→ **Problem**
Pull out every line of the records below word for word, everything from the line containing "Locate an element" down to the line containing "The height and", with both of those lines included. Leave the pictures out of your answer.

→ **Material for the task**
>> BEGIN
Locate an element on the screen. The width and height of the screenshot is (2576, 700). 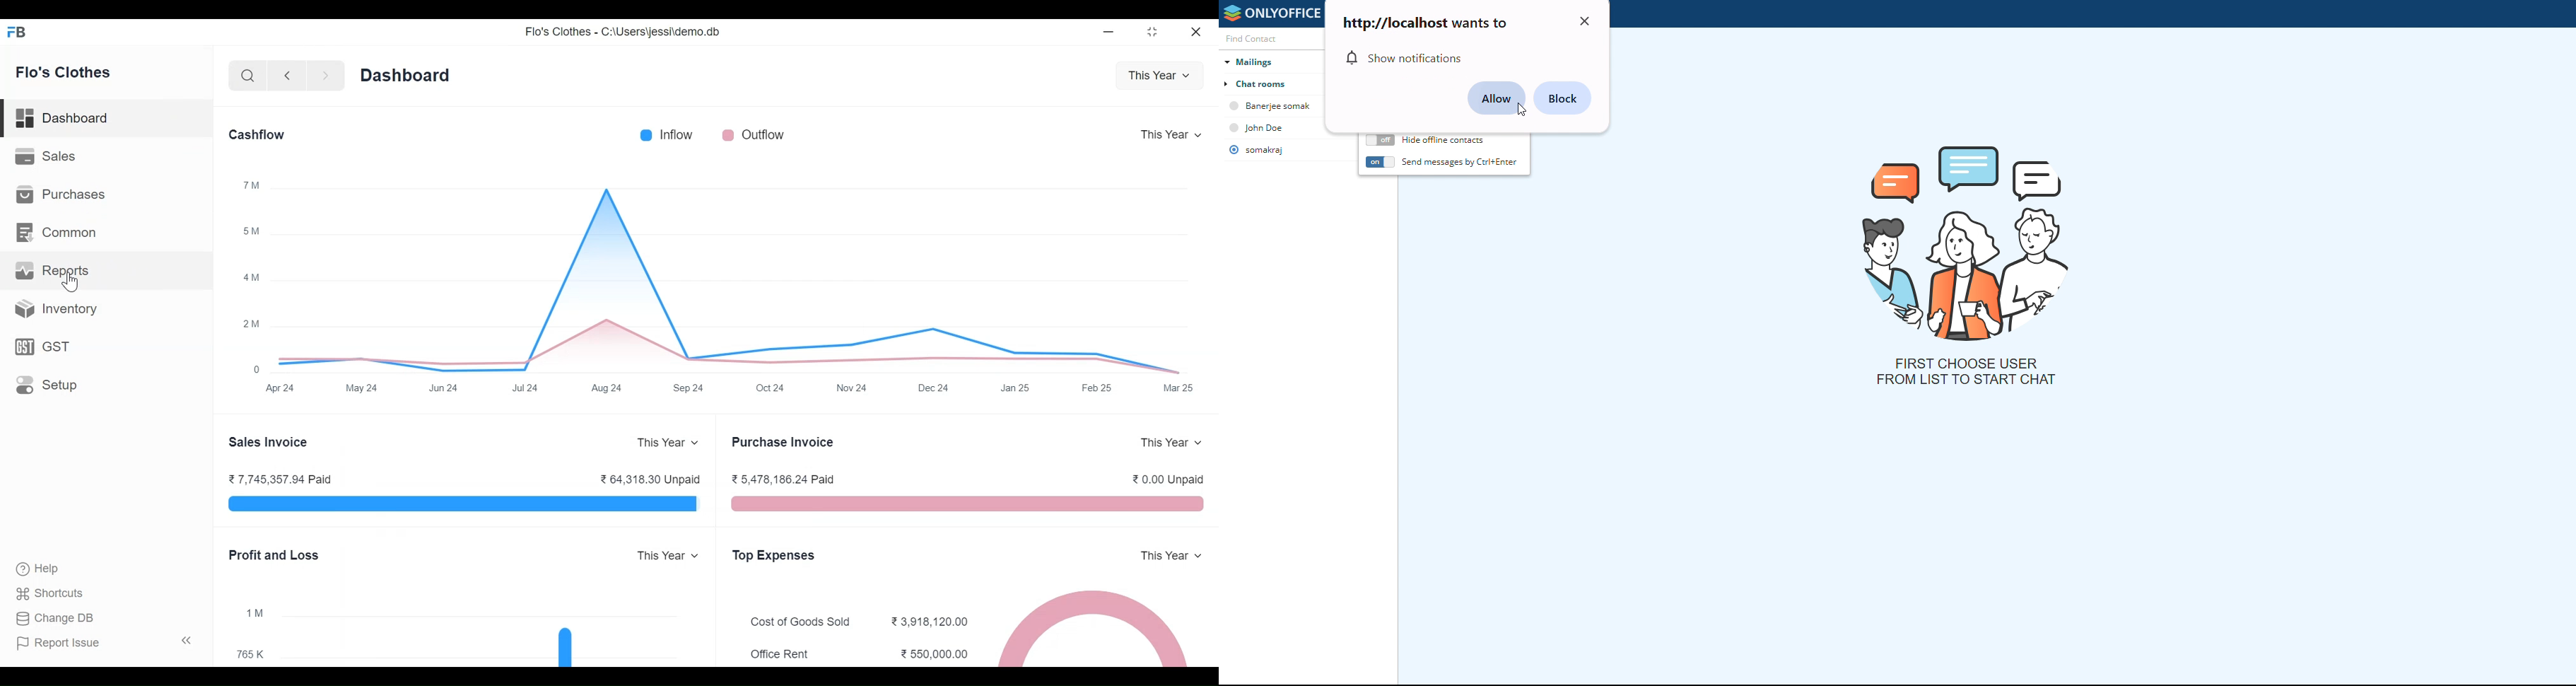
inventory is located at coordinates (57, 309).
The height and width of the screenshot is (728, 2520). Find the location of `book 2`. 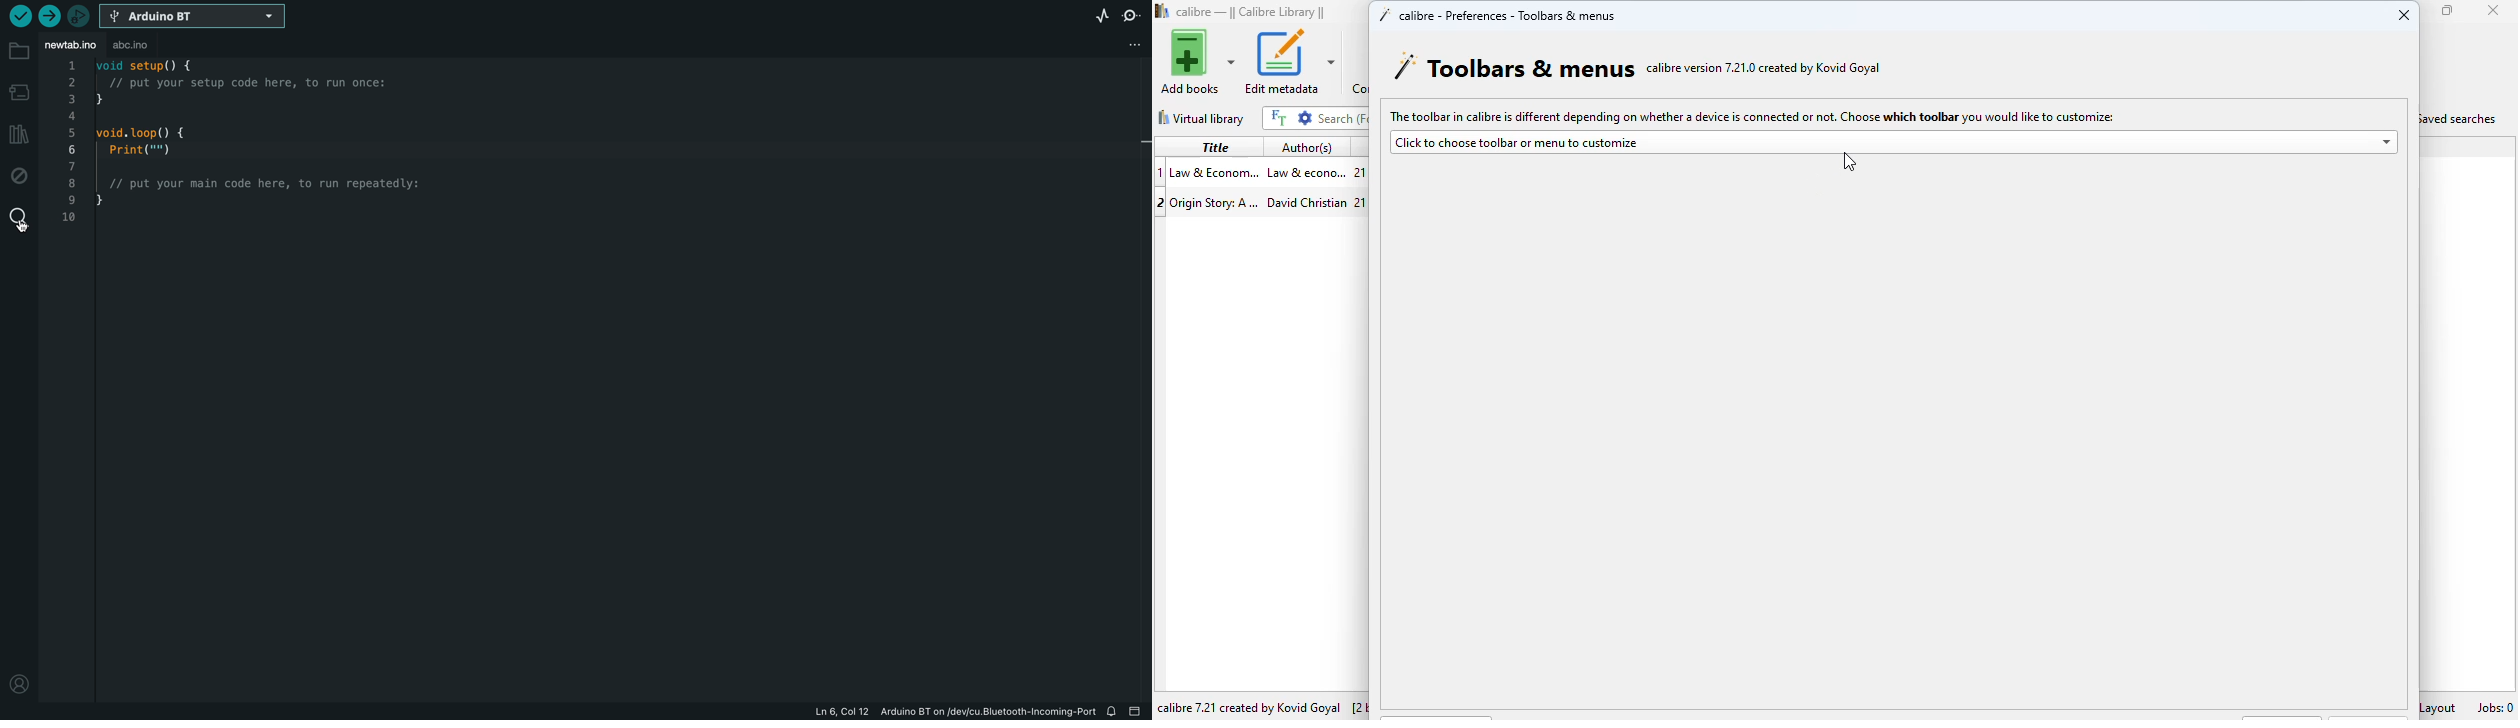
>> END
>> BEGIN
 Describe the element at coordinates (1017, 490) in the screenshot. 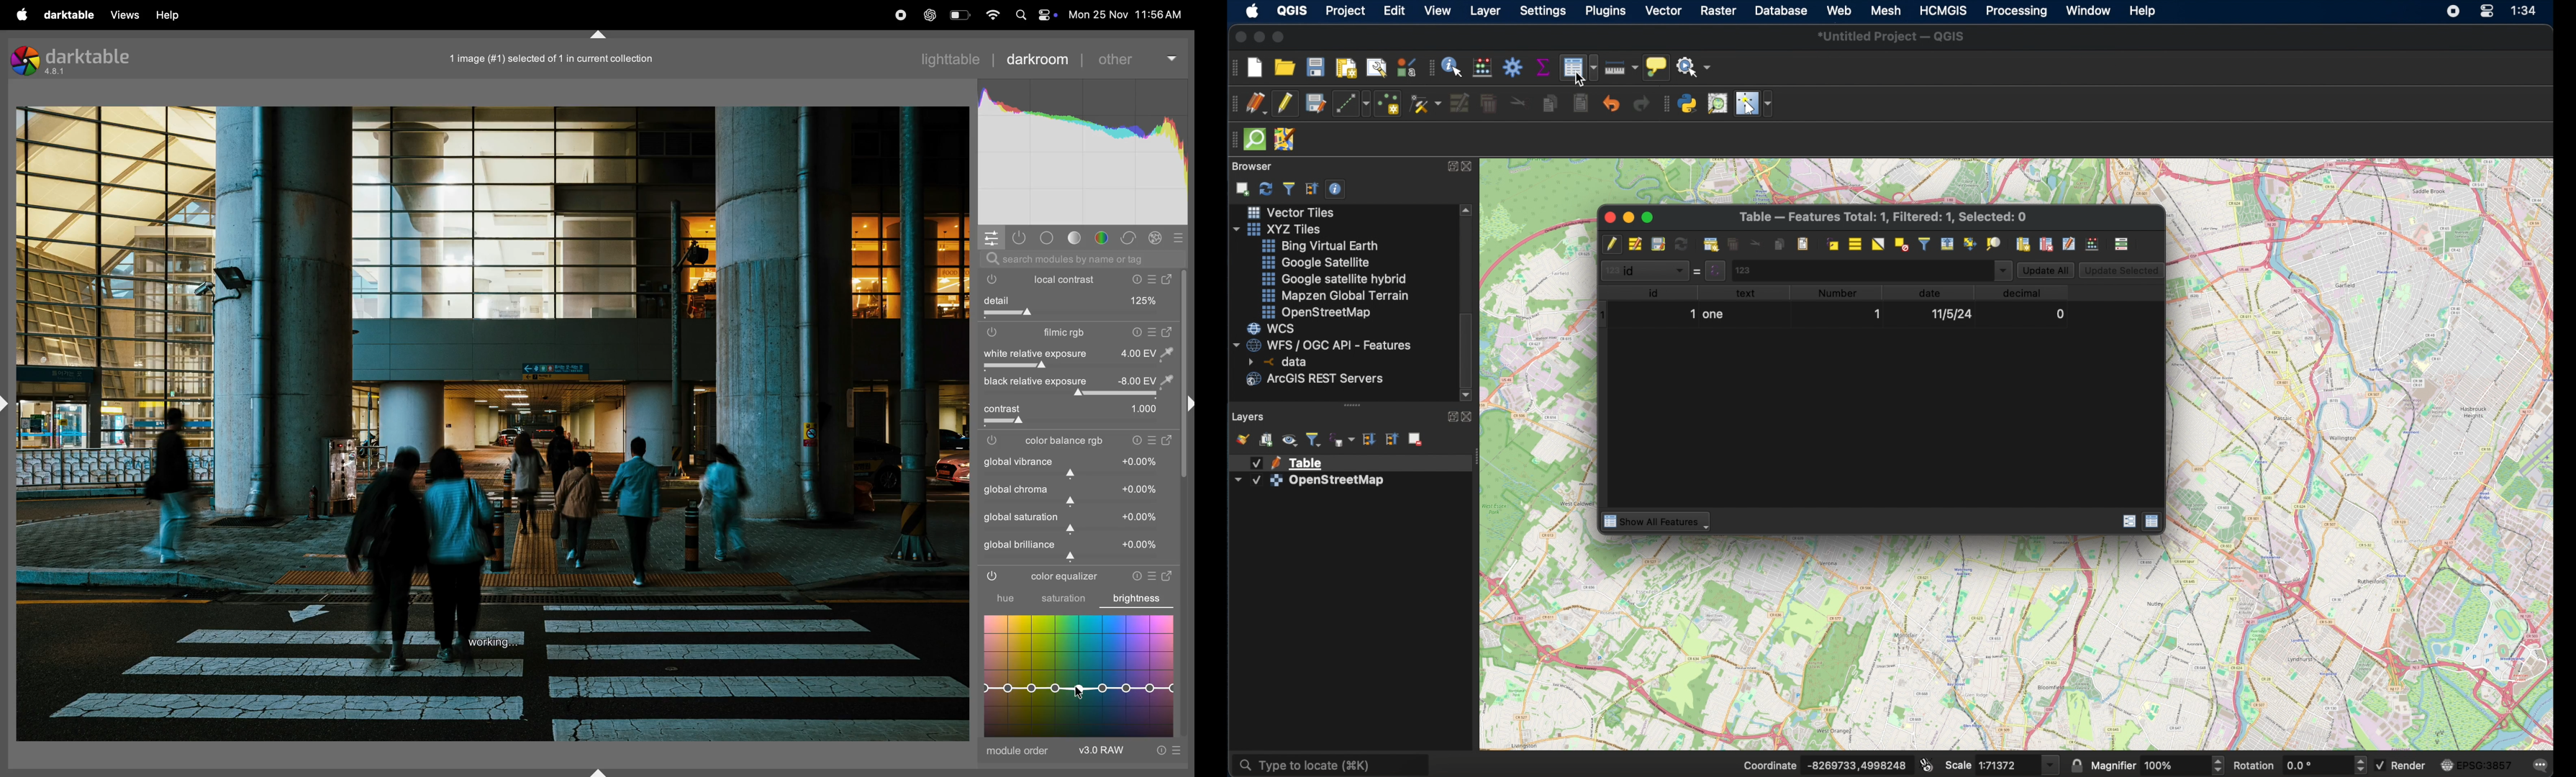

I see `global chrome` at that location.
>> END
→ **Written solution**
Locate an element on the screen. The width and height of the screenshot is (2576, 700). 
inventory is located at coordinates (57, 309).
The height and width of the screenshot is (728, 2520). Find the location of `book 2`. 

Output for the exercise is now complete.